- Coordinates: 38°4′57″N 75°51′46″W﻿ / ﻿38.08250°N 75.86278°W
- Country: United States
- State: Maryland
- County: Somerset

Area
- • Total: 8.39 sq mi (21.74 km^{2})
- • Land: 3.76 sq mi (9.73 km^{2})
- • Water: 4.64 sq mi (12.01 km^{2})

Population (2020)
- • Total: 86
- • Density: 22.9/sq mi (8.84/km^{2})
- Time zone: UTC−5 (Eastern (EST))
- • Summer (DST): UTC−4 (EDT)
- ZIP code: 21871
- Area codes: 410 and 443 and 667
- FIPS code: 24-30567

= Frenchtown-Rumbly, Maryland =

Frenchtown-Rumbly is a census-designated place in Somerset County, Maryland, United States. The population was 96 at the 2000 census. It is included in the Salisbury, Maryland-Delaware Metropolitan Statistical Area.

==Geography==
Frenchtown-Rumbly is located at (38.082475, −75.862791).

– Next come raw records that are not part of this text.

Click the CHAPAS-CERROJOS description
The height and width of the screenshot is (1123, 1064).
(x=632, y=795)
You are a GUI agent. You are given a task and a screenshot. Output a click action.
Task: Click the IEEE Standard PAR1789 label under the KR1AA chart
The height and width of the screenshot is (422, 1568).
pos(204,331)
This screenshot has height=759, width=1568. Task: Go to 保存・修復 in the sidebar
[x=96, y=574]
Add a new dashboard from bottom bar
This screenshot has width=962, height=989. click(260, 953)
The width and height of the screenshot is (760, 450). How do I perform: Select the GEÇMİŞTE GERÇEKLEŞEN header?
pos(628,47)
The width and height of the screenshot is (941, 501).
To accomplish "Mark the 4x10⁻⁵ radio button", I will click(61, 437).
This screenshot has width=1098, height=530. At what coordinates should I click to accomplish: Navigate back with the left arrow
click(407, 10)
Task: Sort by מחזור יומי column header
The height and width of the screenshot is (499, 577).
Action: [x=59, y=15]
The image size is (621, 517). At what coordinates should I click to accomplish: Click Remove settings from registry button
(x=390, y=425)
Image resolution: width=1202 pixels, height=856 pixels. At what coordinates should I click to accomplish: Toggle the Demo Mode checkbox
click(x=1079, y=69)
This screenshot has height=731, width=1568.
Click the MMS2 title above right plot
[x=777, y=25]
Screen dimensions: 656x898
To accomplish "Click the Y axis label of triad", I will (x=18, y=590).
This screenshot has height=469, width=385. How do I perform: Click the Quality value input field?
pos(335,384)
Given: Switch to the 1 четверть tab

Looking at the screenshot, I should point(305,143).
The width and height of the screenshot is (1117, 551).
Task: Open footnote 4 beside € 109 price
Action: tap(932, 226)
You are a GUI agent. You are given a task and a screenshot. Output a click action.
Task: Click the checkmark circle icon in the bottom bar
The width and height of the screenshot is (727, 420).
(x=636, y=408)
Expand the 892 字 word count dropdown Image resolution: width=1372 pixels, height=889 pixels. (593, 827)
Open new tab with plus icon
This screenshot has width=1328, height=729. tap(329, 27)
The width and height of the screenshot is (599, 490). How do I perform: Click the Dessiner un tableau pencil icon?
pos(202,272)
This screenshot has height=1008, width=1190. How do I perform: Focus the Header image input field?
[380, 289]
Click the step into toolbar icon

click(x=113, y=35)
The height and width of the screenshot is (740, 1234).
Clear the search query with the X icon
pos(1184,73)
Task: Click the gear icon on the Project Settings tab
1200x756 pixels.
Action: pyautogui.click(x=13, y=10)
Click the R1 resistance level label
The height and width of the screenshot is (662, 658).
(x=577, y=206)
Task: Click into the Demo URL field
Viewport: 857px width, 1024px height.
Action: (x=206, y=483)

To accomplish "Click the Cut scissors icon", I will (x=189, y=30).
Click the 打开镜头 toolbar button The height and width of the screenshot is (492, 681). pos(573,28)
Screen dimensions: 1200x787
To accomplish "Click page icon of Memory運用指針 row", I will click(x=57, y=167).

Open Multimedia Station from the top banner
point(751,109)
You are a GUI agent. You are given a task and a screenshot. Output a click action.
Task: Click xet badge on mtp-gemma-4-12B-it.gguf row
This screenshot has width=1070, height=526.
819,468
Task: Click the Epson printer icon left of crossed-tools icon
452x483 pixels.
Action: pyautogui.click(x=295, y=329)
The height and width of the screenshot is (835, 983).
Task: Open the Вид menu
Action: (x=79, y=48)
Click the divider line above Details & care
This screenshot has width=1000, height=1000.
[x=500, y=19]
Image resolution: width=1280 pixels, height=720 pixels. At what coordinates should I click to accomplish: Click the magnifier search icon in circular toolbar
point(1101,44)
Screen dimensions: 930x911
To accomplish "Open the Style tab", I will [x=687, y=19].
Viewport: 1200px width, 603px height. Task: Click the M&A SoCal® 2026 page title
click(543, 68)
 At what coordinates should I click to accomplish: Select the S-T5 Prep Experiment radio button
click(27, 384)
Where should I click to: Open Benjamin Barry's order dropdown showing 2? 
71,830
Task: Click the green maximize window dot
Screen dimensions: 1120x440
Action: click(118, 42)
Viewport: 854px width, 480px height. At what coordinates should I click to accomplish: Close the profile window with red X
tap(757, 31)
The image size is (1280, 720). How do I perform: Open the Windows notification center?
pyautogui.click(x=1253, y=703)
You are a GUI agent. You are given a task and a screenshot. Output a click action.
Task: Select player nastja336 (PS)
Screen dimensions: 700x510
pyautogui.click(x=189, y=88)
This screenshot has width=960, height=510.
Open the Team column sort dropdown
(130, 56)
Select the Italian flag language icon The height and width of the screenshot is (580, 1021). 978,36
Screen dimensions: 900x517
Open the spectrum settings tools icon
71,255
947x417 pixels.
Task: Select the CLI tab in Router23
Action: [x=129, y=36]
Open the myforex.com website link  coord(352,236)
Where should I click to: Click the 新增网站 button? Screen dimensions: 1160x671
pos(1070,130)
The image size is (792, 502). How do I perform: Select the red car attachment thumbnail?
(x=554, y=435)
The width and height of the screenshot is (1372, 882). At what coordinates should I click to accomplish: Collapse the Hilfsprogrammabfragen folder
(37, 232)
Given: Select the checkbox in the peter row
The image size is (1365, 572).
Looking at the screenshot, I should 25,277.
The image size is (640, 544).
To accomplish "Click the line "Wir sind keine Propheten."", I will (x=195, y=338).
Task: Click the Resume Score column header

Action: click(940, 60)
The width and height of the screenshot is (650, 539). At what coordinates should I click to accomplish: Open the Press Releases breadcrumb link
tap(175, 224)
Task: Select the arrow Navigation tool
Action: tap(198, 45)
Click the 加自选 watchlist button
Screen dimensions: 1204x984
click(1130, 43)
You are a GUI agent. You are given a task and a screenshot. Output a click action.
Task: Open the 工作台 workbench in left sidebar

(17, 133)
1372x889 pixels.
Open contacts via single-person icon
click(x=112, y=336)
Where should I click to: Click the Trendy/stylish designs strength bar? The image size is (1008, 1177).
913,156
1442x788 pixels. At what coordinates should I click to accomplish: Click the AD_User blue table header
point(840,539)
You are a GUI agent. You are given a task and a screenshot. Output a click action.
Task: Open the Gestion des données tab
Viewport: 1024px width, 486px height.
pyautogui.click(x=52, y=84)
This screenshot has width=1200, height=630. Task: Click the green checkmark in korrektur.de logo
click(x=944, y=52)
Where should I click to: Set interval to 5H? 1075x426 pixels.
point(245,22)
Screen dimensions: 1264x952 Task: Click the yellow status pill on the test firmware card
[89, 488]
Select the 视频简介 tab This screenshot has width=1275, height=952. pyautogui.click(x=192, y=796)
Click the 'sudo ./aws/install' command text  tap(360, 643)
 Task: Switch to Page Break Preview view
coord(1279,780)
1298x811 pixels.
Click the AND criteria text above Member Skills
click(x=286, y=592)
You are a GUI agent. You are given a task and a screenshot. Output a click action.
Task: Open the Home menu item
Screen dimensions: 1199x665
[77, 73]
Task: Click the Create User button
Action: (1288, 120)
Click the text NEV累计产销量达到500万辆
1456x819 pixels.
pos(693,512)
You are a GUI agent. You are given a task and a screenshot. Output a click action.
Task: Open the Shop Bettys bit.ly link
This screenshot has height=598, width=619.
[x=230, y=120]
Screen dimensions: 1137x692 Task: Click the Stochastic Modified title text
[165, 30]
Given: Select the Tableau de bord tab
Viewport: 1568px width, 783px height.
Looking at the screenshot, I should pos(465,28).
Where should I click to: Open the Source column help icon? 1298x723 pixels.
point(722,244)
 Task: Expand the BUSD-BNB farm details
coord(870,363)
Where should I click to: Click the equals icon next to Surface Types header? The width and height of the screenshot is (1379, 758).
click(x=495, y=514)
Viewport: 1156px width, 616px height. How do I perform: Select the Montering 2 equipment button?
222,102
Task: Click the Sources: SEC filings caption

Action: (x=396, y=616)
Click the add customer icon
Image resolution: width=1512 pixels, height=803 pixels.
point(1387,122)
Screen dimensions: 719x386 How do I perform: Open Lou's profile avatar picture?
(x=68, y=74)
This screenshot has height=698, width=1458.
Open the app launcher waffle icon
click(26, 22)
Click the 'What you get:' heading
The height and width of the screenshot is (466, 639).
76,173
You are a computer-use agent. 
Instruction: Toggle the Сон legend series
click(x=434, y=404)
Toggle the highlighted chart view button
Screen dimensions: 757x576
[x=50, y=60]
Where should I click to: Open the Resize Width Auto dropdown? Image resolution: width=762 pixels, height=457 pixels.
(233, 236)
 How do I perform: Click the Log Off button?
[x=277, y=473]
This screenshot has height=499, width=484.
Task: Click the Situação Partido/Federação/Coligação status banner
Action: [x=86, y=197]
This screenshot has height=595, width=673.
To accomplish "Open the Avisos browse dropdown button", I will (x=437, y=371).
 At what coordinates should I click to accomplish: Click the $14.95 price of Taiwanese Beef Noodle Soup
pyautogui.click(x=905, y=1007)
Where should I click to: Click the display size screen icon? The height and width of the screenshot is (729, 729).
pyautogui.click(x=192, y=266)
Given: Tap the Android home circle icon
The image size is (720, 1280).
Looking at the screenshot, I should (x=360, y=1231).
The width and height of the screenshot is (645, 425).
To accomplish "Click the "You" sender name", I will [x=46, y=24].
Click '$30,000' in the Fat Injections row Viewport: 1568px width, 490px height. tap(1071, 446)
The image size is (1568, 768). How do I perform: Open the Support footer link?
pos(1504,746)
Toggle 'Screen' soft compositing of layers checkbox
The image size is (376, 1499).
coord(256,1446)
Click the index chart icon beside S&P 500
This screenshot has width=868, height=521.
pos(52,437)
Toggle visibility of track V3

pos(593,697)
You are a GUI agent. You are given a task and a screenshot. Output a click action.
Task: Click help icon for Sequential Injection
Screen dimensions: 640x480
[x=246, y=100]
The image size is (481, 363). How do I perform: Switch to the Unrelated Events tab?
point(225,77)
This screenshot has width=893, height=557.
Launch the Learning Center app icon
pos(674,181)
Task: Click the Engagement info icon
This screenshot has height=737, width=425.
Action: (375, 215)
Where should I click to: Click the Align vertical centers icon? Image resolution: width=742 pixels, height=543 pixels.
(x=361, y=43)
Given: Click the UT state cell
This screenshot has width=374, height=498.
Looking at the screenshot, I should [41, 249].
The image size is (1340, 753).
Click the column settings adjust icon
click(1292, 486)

According to the United States Census Bureau, the CDP has a total area of 8.4 sqmi, of which 4.2 sqmi is land and 4.2 sqmi (50.36%) is water.

==Demographics==

As of the census of 2000, there were 96 people, 47 households, and 29 families residing in the CDP. The population density was 23.1 PD/sqmi. There were 97 housing units at an average density of 23.4 /sqmi. The racial makeup of the CDP was 95.83% White and 4.17% African American.

There were 47 households, out of which 19.1% had children under the age of 18 living with them, 53.2% were married couples living together, 8.5% had a female householder with no husband present, and 36.2% were non-families. 31.9% of all households were made up of individuals, and 12.8% had someone living alone who was 65 years of age or older. The average household size was 2.04 and the average family size was 2.57.

In the CDP, the population was spread out, with 19.8% under the age of 18, 26.0% from 25 to 44, 32.3% from 45 to 64, and 21.9% who were 65 years of age or older. The median age was 48 years. For every 100 females, there were 104.3 males. For every 100 females age 18 and over, there were 97.4 males.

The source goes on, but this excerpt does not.